→ Kutipan Teks:
= = = = =
Oies dan Kucing Katolik

Oies dan Tirol, dua nama itu untuk pertama kalinya akrab di pendengaranku ketika tahun 1994 aku menginjakkan kakiku di bukit Kuwu-Ruteng, untuk menjalankan tahun novisiat SVD. Bahkan teringat waktu itu, ada satu kelompok olahraga pada event “family feast” yang di berinama “TIROL” (Titi Rontok langsung Lako”). “Lako” dalam bahasa Manggarai artinya; jalan. Satu spirit yang dihidupi anggota kelompok ini bahwa setiap pertandingan (babak pengisian) adalah final, karena itu harus memenangkan pertandingan itu, dengan semboyan “titik, rontokkan dan langsung lako (jalan, tinggalkan kelompok yang kalah) sebagai tanda kemenangan. Tatapi ketika toh kelompok ini menderita kekalahan, hamper pada setiap pertandiangan, kelompok lain mempletisir kelompok TIROL dengan ; Titi, Rontok, langsung Loyoh. Asyik huga ya…he…..


Oies dan Tirol, dua nama yang dapat dipisah-lepaskan dari Yosep Freinademetz, figur misionaris misionaris perdana SVD ke Cina daratan, yang di kirim langsung oleh Arnold Jasen dari rumah misi Steyl-Belanda. Itulah Josep Freinademetz, atau si Ujop, nama pangilannya di kampung Oies. Satu kampung nan indah di perbukitan wilayah Alta Badia, yang selalu diselimuti putihnya salju manakala musim dingin tiba.



Kala itu, 10 Maret 2007, bersama 7 teman lainnya (4 Indonesia, 2 India, 1 Polandia, 1 Filipina, 1 Slowakia), kami sekelompok student dari Collegio Verbo Divino-Roma membuat satu ziarah ke rumah, tanah kelahiran Santo Freinademetz. Perjalanan dari Roma ke Oies menempuh jarak sekitar 600 km lebih. Kerinduan untuk mengijakkan kaki di tanah kelahiran dan berdiam di rumah kediaman seorang santo, tidak membuat kami merasa lelah. Di Verona, Pater Romanno Gentili, SVD bersama dua missionari muda (P. Agus Anunut dan P. Damianus Rya Pai, SVD) telah menati kedatangan kami. Dan bersama mereka kami menuju Oies. Ketika memauski wilayah Tiro Selatan dan melewati pelbagai jalan menanjak menuju Oies, suasana indah, tenang, sunyi dan damai bagaikan kata-kata “sapaan” menyambut semua yang berdatangan ke sana. Oies, kampung kecil yang sekarang hanya empat rumah, terletak di ketinggian bukit “Alta Badia”, yang darinya kita mengarahkan pandangan ke seluruh lembah dan perbukitan lain. Di situalah keseharian hidup Ujop Freinademetz.
= = = = =
→ Data yang Diberikan:
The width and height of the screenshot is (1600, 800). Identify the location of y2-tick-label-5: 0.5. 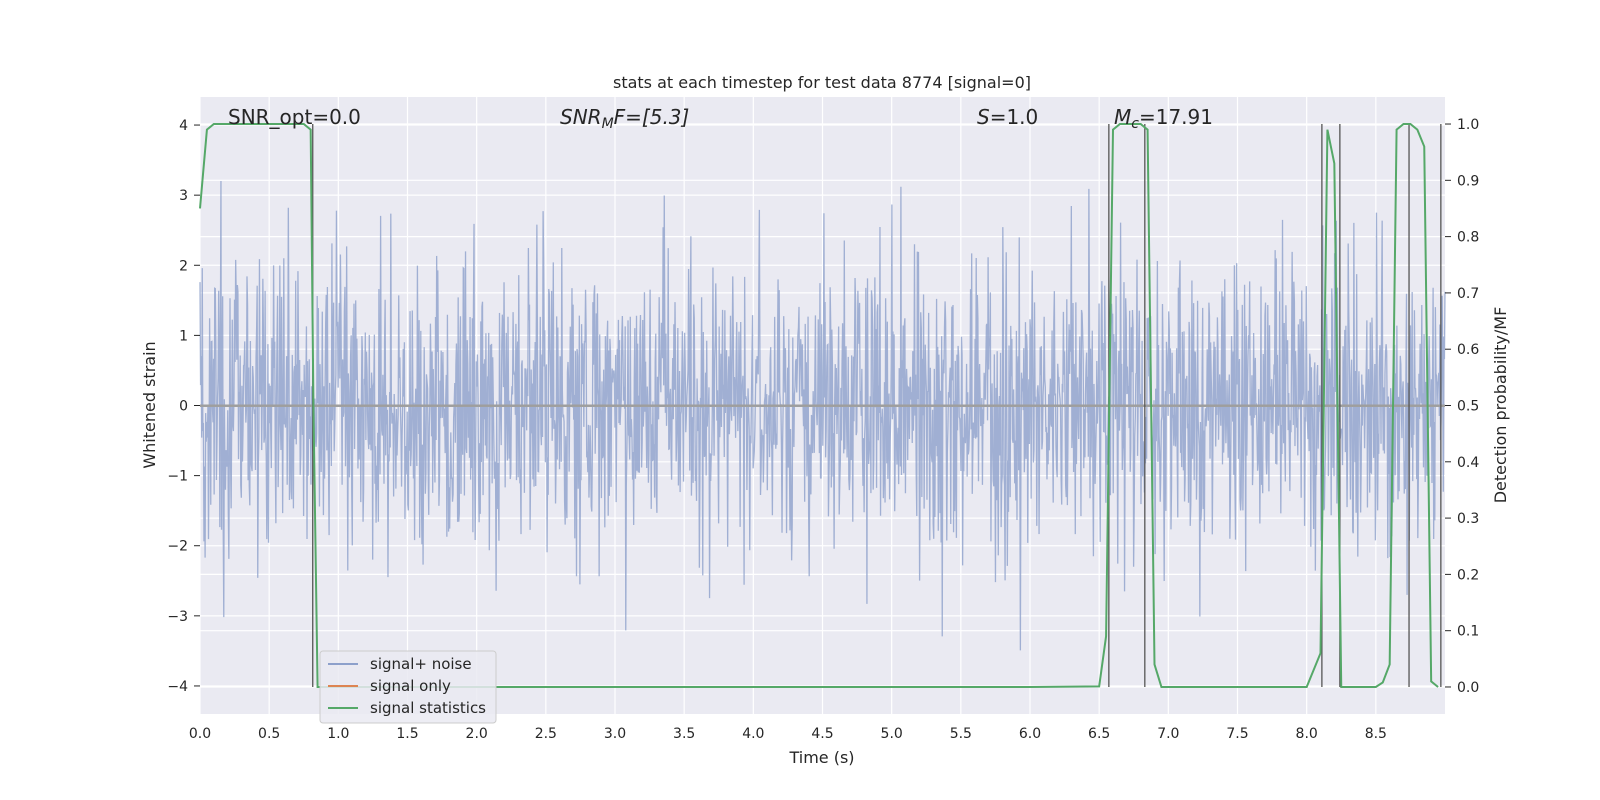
= = = = =
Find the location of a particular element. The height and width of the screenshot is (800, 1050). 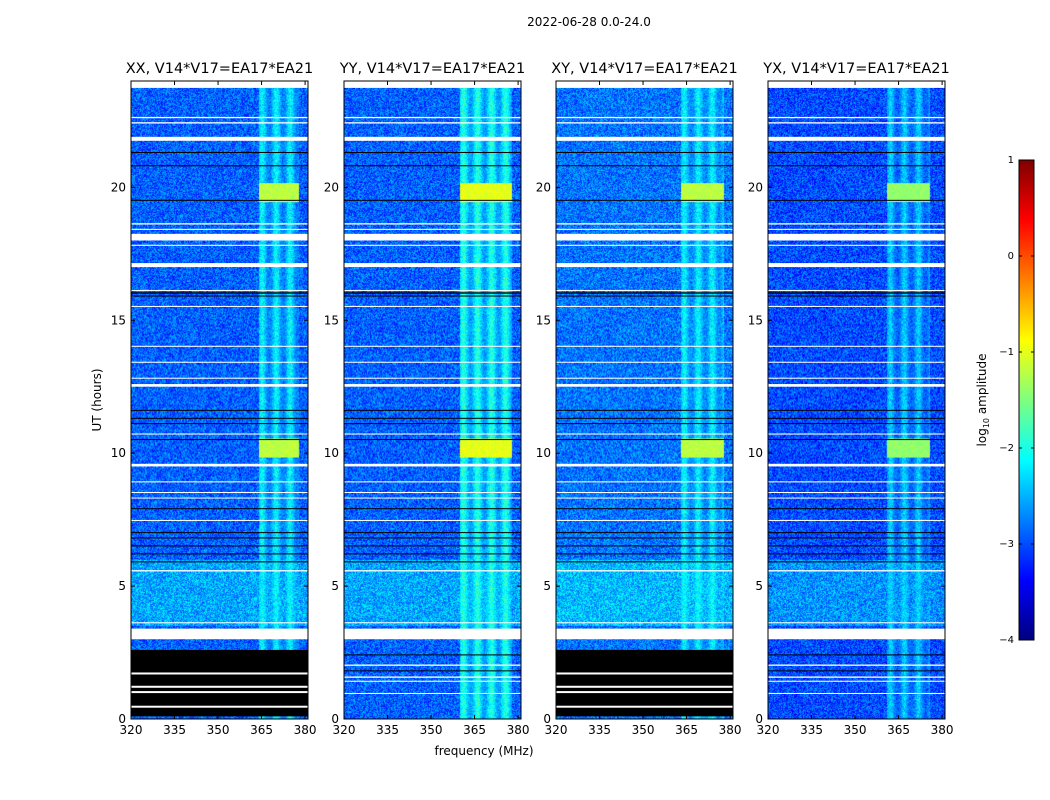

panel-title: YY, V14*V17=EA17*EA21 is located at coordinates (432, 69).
= = = = =
Tuliskan ulang tanpa perubahan bagian teks tentang Oies yang dimulai dari "Oies dan Kucing" dan berakhir pada "Asyik huga ya…he…..".

→ Hasil:
Oies dan Kucing Katolik

Oies dan Tirol, dua nama itu untuk pertama kalinya akrab di pendengaranku ketika tahun 1994 aku menginjakkan kakiku di bukit Kuwu-Ruteng, untuk menjalankan tahun novisiat SVD. Bahkan teringat waktu itu, ada satu kelompok olahraga pada event “family feast” yang di berinama “TIROL” (Titi Rontok langsung Lako”). “Lako” dalam bahasa Manggarai artinya; jalan. Satu spirit yang dihidupi anggota kelompok ini bahwa setiap pertandingan (babak pengisian) adalah final, karena itu harus memenangkan pertandingan itu, dengan semboyan “titik, rontokkan dan langsung lako (jalan, tinggalkan kelompok yang kalah) sebagai tanda kemenangan. Tatapi ketika toh kelompok ini menderita kekalahan, hamper pada setiap pertandiangan, kelompok lain mempletisir kelompok TIROL dengan ; Titi, Rontok, langsung Loyoh. Asyik huga ya…he…..